**Selected excerpt**
------------------------------

Yue et al., synthesized novel nanoparticles by self-assembling Quercetin, a flavonoid known to have anticancer properties, metal ion (cu), and hyaluronic acid (HA). Quercetin is known for its anticancer properties. However, its low solubility, bioavailability, and lack of targeted delivery are significant challenges to using it for cancer treatment. In this manuscript, the authors synthesized novel nanoparticles (HCQ NPs) for targeted delivery with improved biocompatibility, and they tested efficacy in two cancer cell lines. Yue et al. found that the HCQ NPs exhibited better biocompatibility and showed toxicity against one of the two cancer cell lines tested.
In this revised version of the MS, the authors have addressed most of the comments. I thank you, authors, for your effort to answer most of the comments. I think this MS can be accepted for publication.
This study is original and falls under the aims and scope of the journal. Methods are described with sufficient detail, and the experimental design is robust.
All underlying data have been provided; they are robust. The statistical analyses have been provided where applicable. The conclusion is well-stated.
The manuscript has been improved by the authors, according to reviewers' comments. However several issues must be clarified.
Language must be revised.
Please change HCQ NP characterizations or characterizations HCQ NP to HCQ NP characterization or characterization HCQ NP throughout the manuscript.
The drug loading content of the two drugs (Qu and Cu) in the HCQ NPs was calculated, therefore, why not the authors express the concentration of Qu and Cu in the synthesized HCQ NPs (figure 4) as they described in Line 280-282: “…cells were cultured with various concentrations of HCQ NPs (Cu:Qu = 100 μM:50 μM, 190 μM:95 μM, 274 μM:137 μM, and 350 μM:175 μM)…”, instead of illustrating volumes? Please correct.
Lines 144-145: “…PBS, HCQ, and HCQ + H2O2 groups were respectively incubated with 55 μL PBS, 50 μL HCQ NPs + 5 μL PBS, and 50 μL HCQ NPs + 5 μL H2O2 for 4 h…” Please indicate if HCQ NPs were dissolved in PBS, because the information above suggests that PBS was not the dissolvent for synthesized NPs but for H2O2, and therefore the strategy is not clear. Please indicate the origin of H2O2 reagent and its original concentration, as well as final concentration of H2O2 in cellular assays.

------------------------------

**Data extract**
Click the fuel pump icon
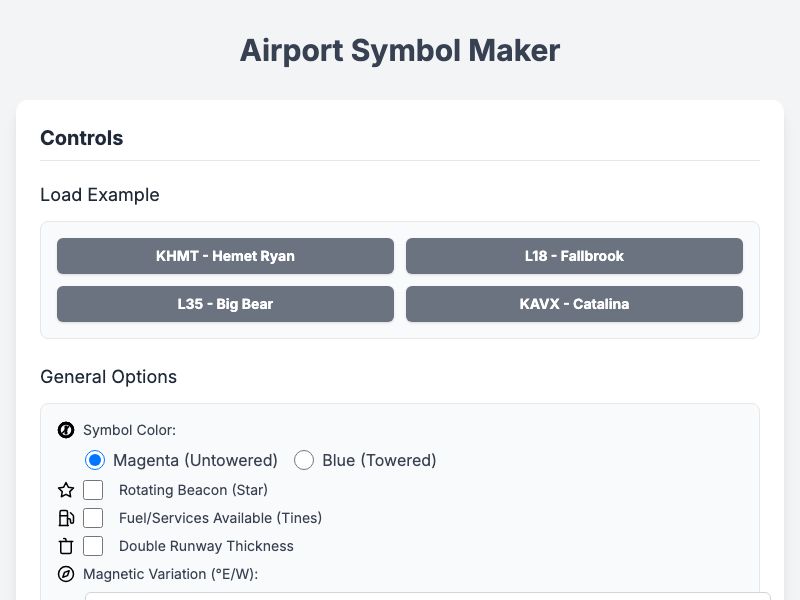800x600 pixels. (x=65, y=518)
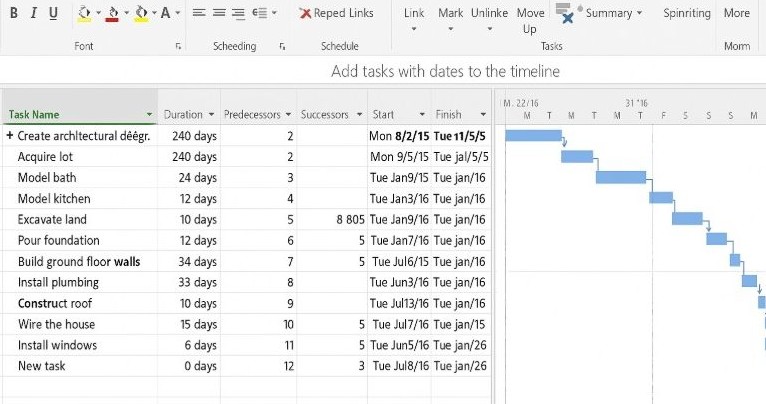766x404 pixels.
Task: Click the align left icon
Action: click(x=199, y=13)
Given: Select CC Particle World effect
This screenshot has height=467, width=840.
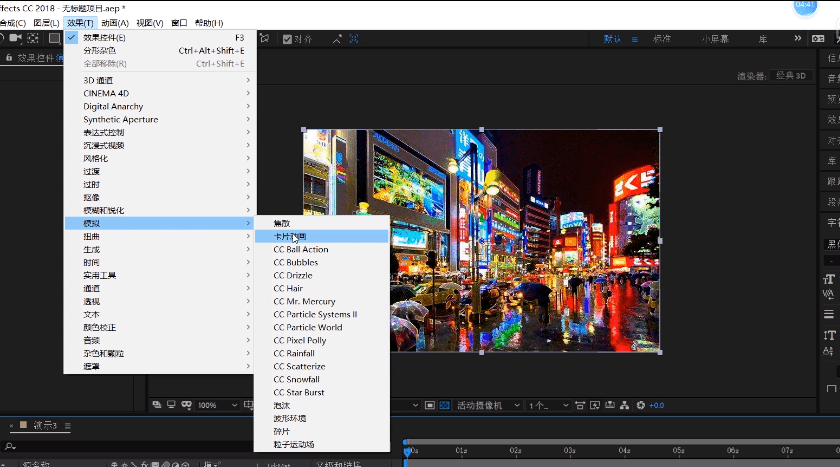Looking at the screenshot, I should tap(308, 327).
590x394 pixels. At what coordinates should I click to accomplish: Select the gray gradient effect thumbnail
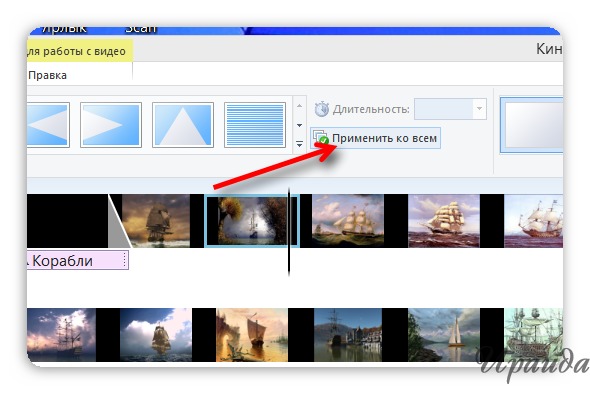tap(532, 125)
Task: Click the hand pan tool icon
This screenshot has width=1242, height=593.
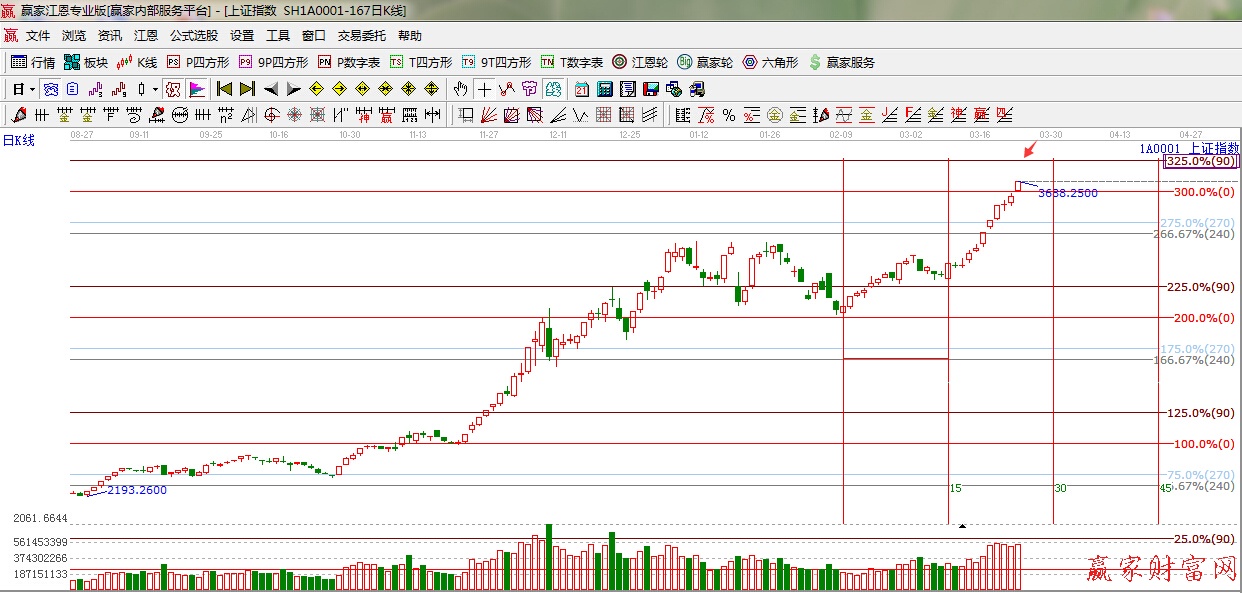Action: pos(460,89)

------------------------------

**Exercises to complete**
- a) According to the manuscript review, in how many of the tested cancer cell lines did the HCQ NPs show toxicity?
- b) Carry on writing the manuscript review, starting right after its last sentence.
The listing has nothing to do with the manuscript review.

**Answer section**
- a) One of the two cancer cell lines tested.

- b)
Cancer cell lines are used in this study as a model, therefore basal redox state of cancer cell lines would indicate the basal metabolic activity and cellular behavior in culture. PBS control dissolvent in DCFH-DA assays indicates that ROS production is low in that cell line under normal culture conditions, please discuss this and how HCQ increases ROS and quantify the differences between groups, (MFI increasing ratio), as well as HCQ +H2O2. Please explain why the authors responded this: “Our original experiments were conducted under the simulated tumor microenvironment, which is characterized by a high concentration (relevant studies showed that the concentration could reach 100 uM or even higher1). Therefore, no H2O2 control group was included”.
Line 207-210, please describe the average hydrodynamic diameter of the HCQ NPs as mean ± SD of at least three independent determinations, since figure 1 depicts that distribution of size of synthesized particles could be from 20 to 90, therefore... the average size of NPs, according to the Gaussian distribution of the peak in Fig 1B, is not 78 nm.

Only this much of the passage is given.